Using Gaussian processes for regression降维之高斯过程

到不了的都叫做远方

修改于 2020-04-20 15:07:28

9770

修改于 2020-04-20 15:07:28

文章被收录于专栏：翻译scikit-learn Cookbook翻译scikit-learn Cookbook

In this recipe, we'll use the Gaussian process for regression. In the linear models section,we saw how representing prior information on the coefficients was possible using Bayesian Ridge Regression.

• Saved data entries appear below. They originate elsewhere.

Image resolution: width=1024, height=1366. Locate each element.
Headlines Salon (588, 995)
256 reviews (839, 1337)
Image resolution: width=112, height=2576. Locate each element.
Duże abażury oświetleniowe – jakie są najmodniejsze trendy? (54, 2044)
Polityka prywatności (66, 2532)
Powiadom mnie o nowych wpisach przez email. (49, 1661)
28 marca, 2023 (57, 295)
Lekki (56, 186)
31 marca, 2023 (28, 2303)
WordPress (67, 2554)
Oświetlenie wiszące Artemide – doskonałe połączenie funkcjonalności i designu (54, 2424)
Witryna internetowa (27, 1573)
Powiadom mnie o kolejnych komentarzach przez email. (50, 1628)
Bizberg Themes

在这个方法中，我们将用高斯过程来降维，在线性模型的章节，我们看到了怎样通过对系数使用贝叶斯岭回归代表原本的信息。

With a Gaussian process, it's about the variance and not the mean. However, with a Gaussian process, we assume the mean is 0, so it's the covariance function we'll need to specify.

使用高斯过程，这是关于方差而不是均值，在高斯过程中，我们假定均值为0，所以他的协方差函数需要被详细说明。

The basic setup is similar to how a prior can be put on the coefficients in a typical regression problem. With a GP, a prior can be put on the functional form of the data, and it's the covariance between the data points that is used to model the data, and therefore, must be fit from the data.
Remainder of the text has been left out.